Segment Start: Entries supplied

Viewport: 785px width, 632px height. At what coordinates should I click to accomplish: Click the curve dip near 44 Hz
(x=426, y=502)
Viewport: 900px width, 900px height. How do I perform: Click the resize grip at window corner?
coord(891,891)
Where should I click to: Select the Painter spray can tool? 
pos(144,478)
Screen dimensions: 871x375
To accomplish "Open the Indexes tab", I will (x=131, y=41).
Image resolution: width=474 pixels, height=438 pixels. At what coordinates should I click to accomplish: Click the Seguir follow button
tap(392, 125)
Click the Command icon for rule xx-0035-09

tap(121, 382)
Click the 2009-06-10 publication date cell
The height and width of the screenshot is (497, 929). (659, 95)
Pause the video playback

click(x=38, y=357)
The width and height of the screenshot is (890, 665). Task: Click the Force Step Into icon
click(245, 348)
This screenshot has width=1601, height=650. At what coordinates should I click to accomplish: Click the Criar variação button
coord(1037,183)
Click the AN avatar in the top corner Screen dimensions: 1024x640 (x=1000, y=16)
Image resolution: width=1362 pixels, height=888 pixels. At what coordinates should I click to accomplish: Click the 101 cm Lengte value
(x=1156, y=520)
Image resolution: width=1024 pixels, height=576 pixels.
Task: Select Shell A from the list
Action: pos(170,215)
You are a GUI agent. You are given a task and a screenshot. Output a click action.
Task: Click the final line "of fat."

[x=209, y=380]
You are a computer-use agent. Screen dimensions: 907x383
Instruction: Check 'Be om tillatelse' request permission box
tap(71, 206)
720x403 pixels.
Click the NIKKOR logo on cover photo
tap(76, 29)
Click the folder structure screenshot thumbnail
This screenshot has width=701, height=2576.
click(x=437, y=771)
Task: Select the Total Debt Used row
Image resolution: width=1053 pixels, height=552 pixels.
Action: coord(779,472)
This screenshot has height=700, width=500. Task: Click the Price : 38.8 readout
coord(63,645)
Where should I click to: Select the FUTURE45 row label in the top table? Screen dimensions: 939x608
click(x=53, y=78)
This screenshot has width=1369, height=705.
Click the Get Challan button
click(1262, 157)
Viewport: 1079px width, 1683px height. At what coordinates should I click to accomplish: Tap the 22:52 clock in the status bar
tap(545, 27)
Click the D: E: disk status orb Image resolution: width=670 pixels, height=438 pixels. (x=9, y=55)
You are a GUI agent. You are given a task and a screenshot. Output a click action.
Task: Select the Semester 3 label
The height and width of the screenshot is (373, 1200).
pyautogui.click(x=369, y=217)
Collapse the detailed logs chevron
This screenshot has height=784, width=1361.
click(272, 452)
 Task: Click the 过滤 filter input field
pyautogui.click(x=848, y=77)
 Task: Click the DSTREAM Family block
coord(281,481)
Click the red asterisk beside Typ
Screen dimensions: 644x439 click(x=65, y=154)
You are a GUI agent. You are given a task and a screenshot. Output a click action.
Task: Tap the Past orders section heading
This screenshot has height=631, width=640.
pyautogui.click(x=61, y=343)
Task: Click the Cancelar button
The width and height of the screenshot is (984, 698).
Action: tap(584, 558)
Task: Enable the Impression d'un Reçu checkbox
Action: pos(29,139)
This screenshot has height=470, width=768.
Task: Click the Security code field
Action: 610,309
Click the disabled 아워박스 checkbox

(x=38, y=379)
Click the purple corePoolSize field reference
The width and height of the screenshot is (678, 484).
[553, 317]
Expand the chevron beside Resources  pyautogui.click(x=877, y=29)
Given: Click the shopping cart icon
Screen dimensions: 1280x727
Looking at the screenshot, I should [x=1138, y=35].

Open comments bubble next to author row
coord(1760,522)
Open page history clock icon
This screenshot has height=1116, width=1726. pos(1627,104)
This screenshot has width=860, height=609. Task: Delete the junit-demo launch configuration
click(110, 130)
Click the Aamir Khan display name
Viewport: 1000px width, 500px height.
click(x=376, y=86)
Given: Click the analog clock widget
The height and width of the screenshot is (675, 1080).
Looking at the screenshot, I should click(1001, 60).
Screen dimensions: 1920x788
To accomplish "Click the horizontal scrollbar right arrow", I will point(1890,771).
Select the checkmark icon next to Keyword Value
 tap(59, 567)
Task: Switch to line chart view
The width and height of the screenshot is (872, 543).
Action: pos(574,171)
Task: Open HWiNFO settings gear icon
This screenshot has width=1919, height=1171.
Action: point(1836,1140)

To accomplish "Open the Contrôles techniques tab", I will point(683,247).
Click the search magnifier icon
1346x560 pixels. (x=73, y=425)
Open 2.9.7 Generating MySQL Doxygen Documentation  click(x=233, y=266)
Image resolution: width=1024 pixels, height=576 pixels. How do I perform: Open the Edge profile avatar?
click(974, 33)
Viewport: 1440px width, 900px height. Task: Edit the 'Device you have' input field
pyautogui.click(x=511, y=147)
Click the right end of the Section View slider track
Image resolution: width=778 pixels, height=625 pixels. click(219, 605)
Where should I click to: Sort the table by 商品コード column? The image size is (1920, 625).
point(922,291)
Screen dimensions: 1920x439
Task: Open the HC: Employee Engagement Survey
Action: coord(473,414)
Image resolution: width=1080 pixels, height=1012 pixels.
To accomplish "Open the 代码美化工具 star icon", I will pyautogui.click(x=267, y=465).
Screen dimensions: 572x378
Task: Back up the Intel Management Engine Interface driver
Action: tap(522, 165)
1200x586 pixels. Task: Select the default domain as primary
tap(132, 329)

Segment End: Entries supplied

Task details -
Please reproduce exactly the lines from the first one of the records above through the line containing "Click the folder", both included, and nothing else.

Solved problem -
Viewport: 785px width, 632px height. At what coordinates should I click to accomplish: Click the curve dip near 44 Hz
(x=426, y=502)
Viewport: 900px width, 900px height. How do I perform: Click the resize grip at window corner?
coord(891,891)
Where should I click to: Select the Painter spray can tool? 
pos(144,478)
Screen dimensions: 871x375
To accomplish "Open the Indexes tab", I will (x=131, y=41).
Image resolution: width=474 pixels, height=438 pixels. At what coordinates should I click to accomplish: Click the Seguir follow button
tap(392, 125)
Click the Command icon for rule xx-0035-09

tap(121, 382)
Click the 2009-06-10 publication date cell
The height and width of the screenshot is (497, 929). (659, 95)
Pause the video playback

click(x=38, y=357)
The width and height of the screenshot is (890, 665). Task: Click the Force Step Into icon
click(245, 348)
This screenshot has width=1601, height=650. At what coordinates should I click to accomplish: Click the Criar variação button
coord(1037,183)
Click the AN avatar in the top corner Screen dimensions: 1024x640 (x=1000, y=16)
Image resolution: width=1362 pixels, height=888 pixels. At what coordinates should I click to accomplish: Click the 101 cm Lengte value
(x=1156, y=520)
Image resolution: width=1024 pixels, height=576 pixels.
Task: Select Shell A from the list
Action: pos(170,215)
You are a GUI agent. You are given a task and a screenshot. Output a click action.
Task: Click the final line "of fat."

[x=209, y=380]
You are a computer-use agent. Screen dimensions: 907x383
Instruction: Check 'Be om tillatelse' request permission box
tap(71, 206)
720x403 pixels.
Click the NIKKOR logo on cover photo
tap(76, 29)
Click the folder structure screenshot thumbnail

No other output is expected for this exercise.